How can I improve my diagnostic skills? Nevertheless just about any psychiatrist wants to get the answer to the puzzle right, even the ones who treat patients as no more than a puzzle.

So this week I am going with the question about diagnostic skills. Buckle up for lots of links to research articles. The links appear in a different color. Click on them and end up at reports written by the experts. Or ignore the links, if you can take my word for it.

Bipolar is hard to diagnose. And they are not getting better at it. It takes 7.5 years on average from first appearance of symptoms to the correct diagnosis. A third of us are misdiagnosed for over ten years. Over time, these numbers are not improving. It turns out, telling yourself that bipolar is hard to diagnose doesn't help you get better at it. And during all those years, we patients receive treatments (antidepressants) that make our prognosis worse and flip us into mixed episodes with their heightened risk of suicide. Our lives depend on getting the diagnosis right.

There are ways to do a better job. Research validates various techniques that improve results. Many of these are a couple decades old, but for whatever reason have not found their way into standard practice. Nevertheless, some doctors, psychiatrists and family practitioners both, still ask that question, How can I improve my diagnostic skills? So here are some techniques with links to the research studies that support them:

  • MDQ, Mood Disorder Questionnaire. This is a simple screening questionnaire using real, nontechnical language that patients and their family members fill out. It's like those screens for depression and anxiety that are becoming standard practice for annual physicals. It doesn't make the diagnosis by itself; but it tells doctors whether they need to look at the question more carefully before prescribing antidepressants to treat the presenting episode.
  • BSDS, Bipolar Spectrum Diagnostic Scale. This is a similar simple screening questionnaire in narrative form. It tells a story, while the patient decides how well the story describes his/her own experience. 
Both of these instruments have sensitivity (~70) and specificity (~90) comparable to other screening instruments. This means they catch roughly 70% of those who do have bipolar and their "false positive" rate is 10%. The screens themselves can be found here.
  • Whatever screens or questions used, it is good practice to ask family members or close friends for their input. The patient notices depressive symptoms, but often does not notice or remember symptoms of hypomania or mania that the family can see.
  • When taking a history from a depressed patient, ask about overactive behavior, whether there was ever a time that the patient was able to do a lot more things, get a lot more done than usual, before asking about a time when s/he had elevated mood. It has been demonstrated that it is easier for patients to remember episodes of excess behavior than to remember elevated mood. (It was demonstrated fifteen years ago! Why hasn't this finding been incorporated into the Structured Clinical Interview, SCID-CV?)  Asking about behavior/energy first improves the accuracy of the diagnosis.
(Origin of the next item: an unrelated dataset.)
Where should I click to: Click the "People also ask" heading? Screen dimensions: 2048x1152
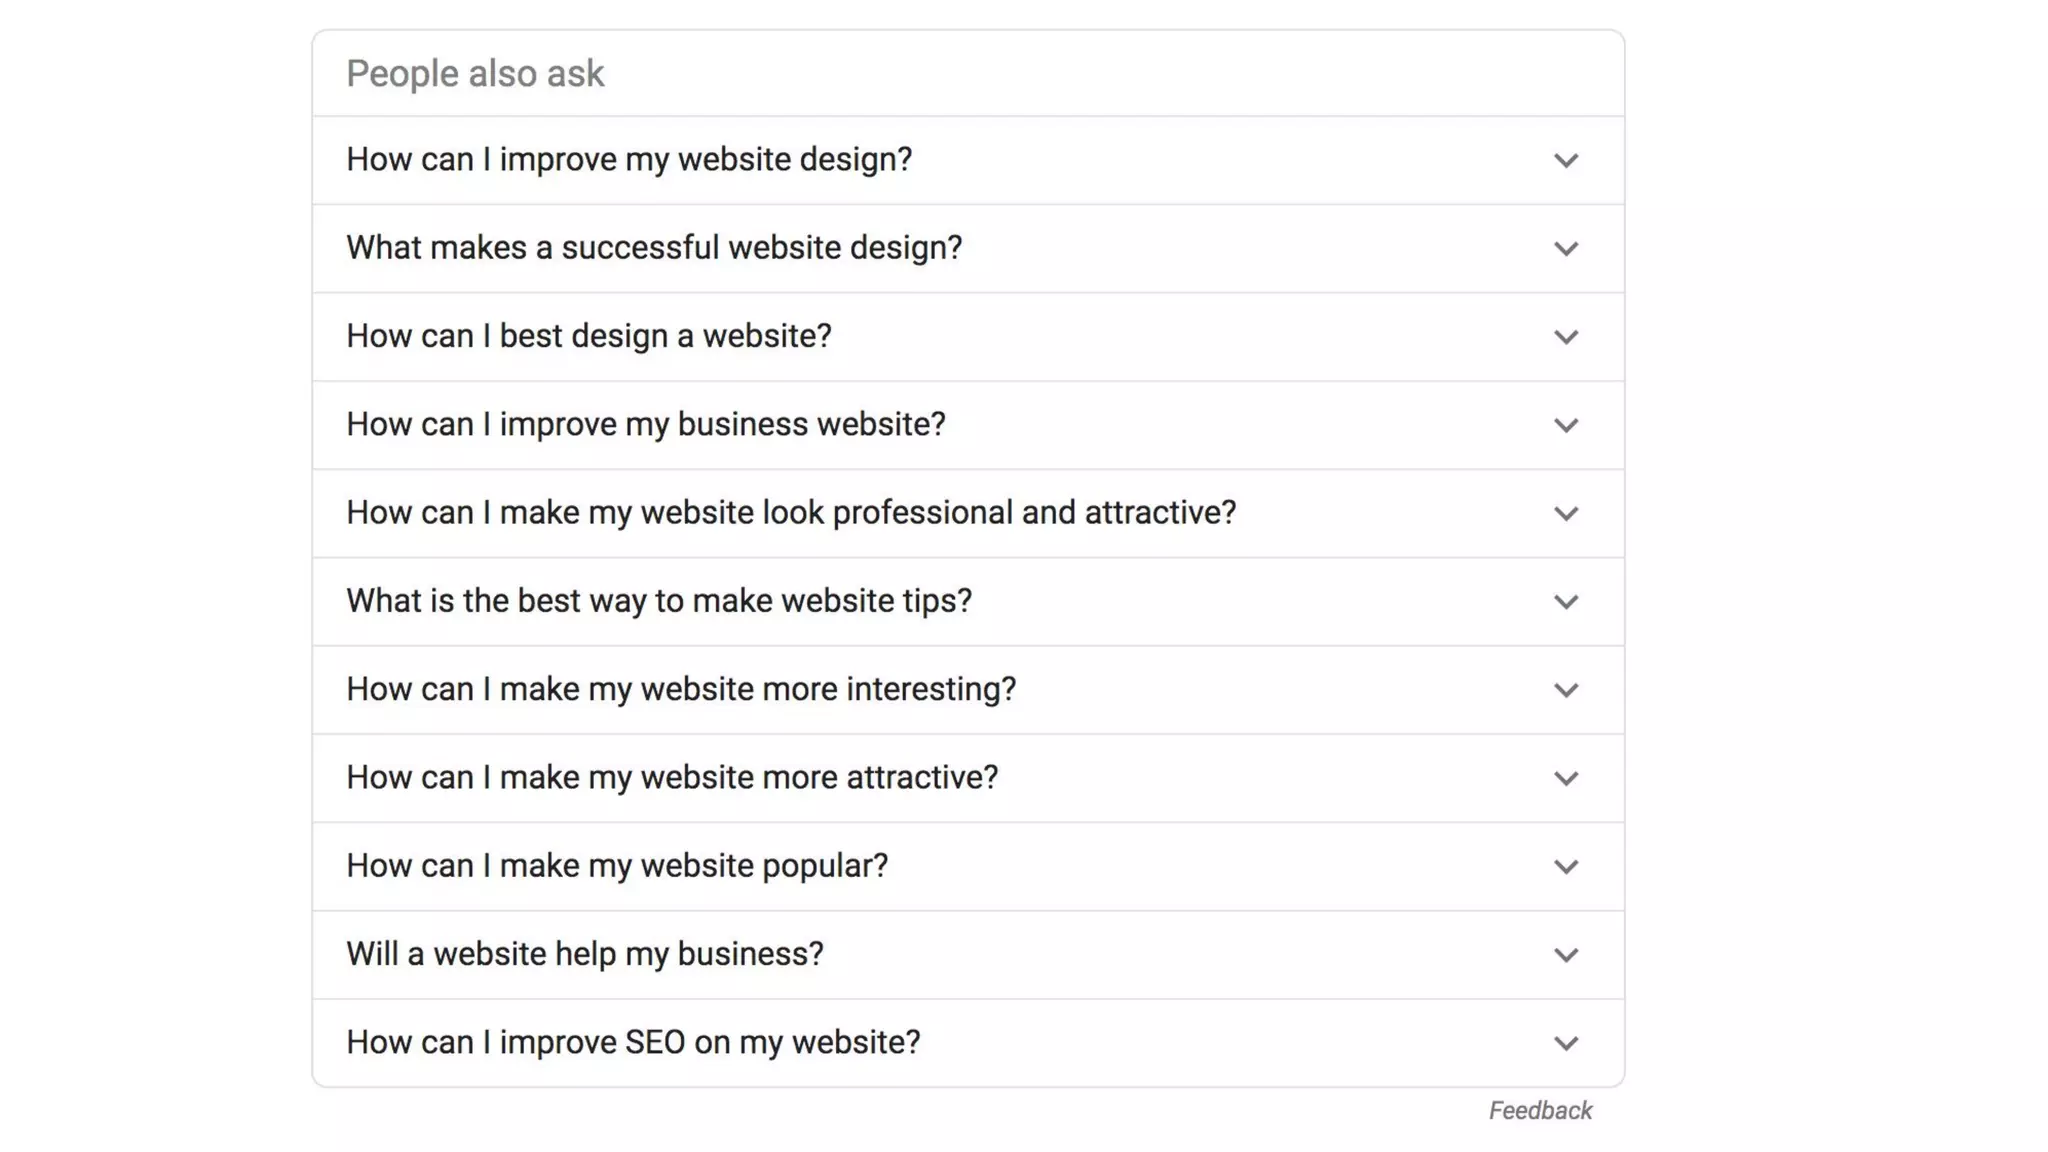coord(475,74)
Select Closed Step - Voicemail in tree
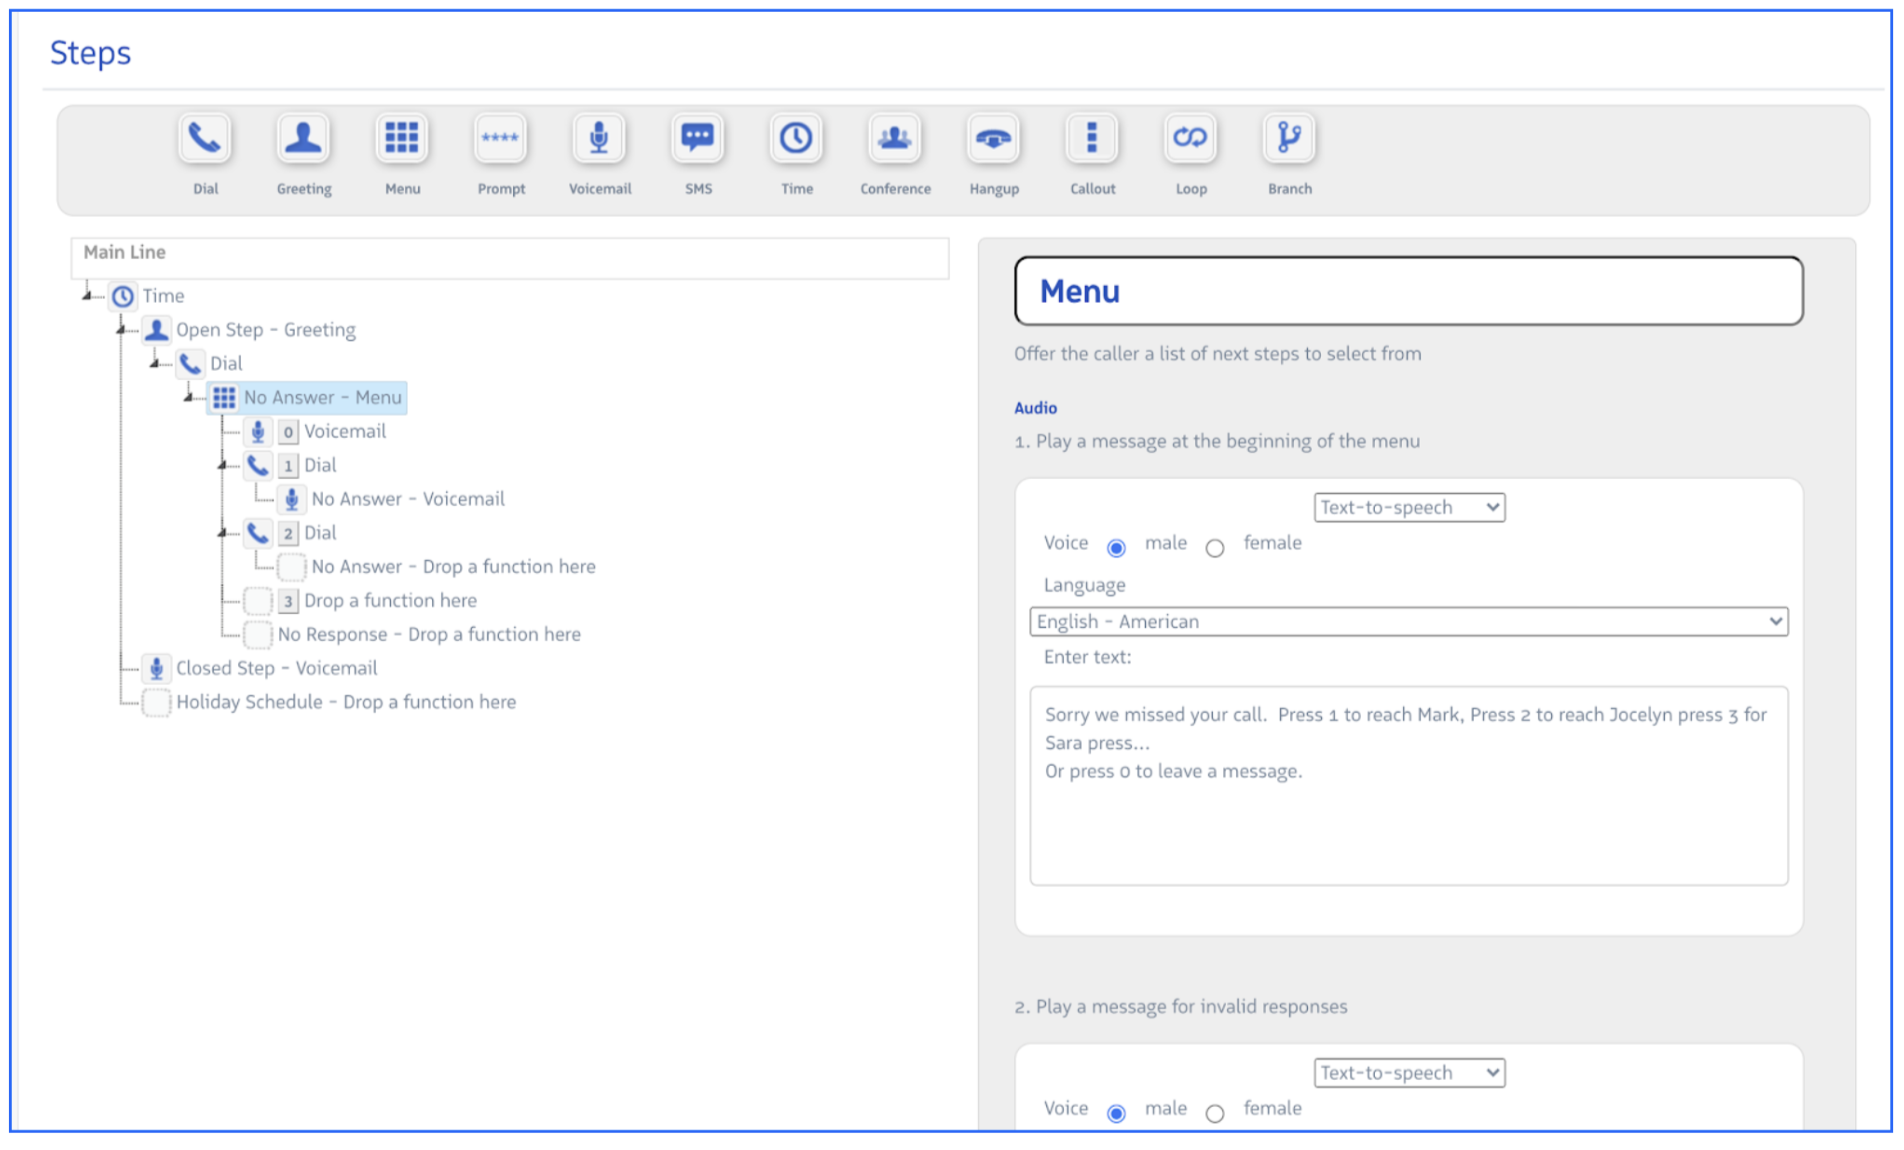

I'll leave it there. Two simple screens, two simple changes in practice, each of them are demonstrated to improve the diagnosis of bipolar.

No, I'll add one more.

  • Every episode of depression adds a new risk of "conversion" to bipolar, throwing the patient into hypomania, mania, or mixed episode. There is no length of time that confirms a diagnosis of MDD over bipolar. Screen for bipolar again with each episode and each failed antidepressant.
It is hard to change practices that doctors were taught in medical school. But what they were taught in medical school leads to a 50% success rate, also known as a 50% failure rate, in differentiating between major depression and bipolar. The mantra, bipolar is hard to diagnose, doesn't cut it when the consequence of getting it wrong leads to years of suffering, lives that go off the rails, and lives that even end suddenly and tragically in suicide.

Doctors want to do better. And they can. Research has shown them how.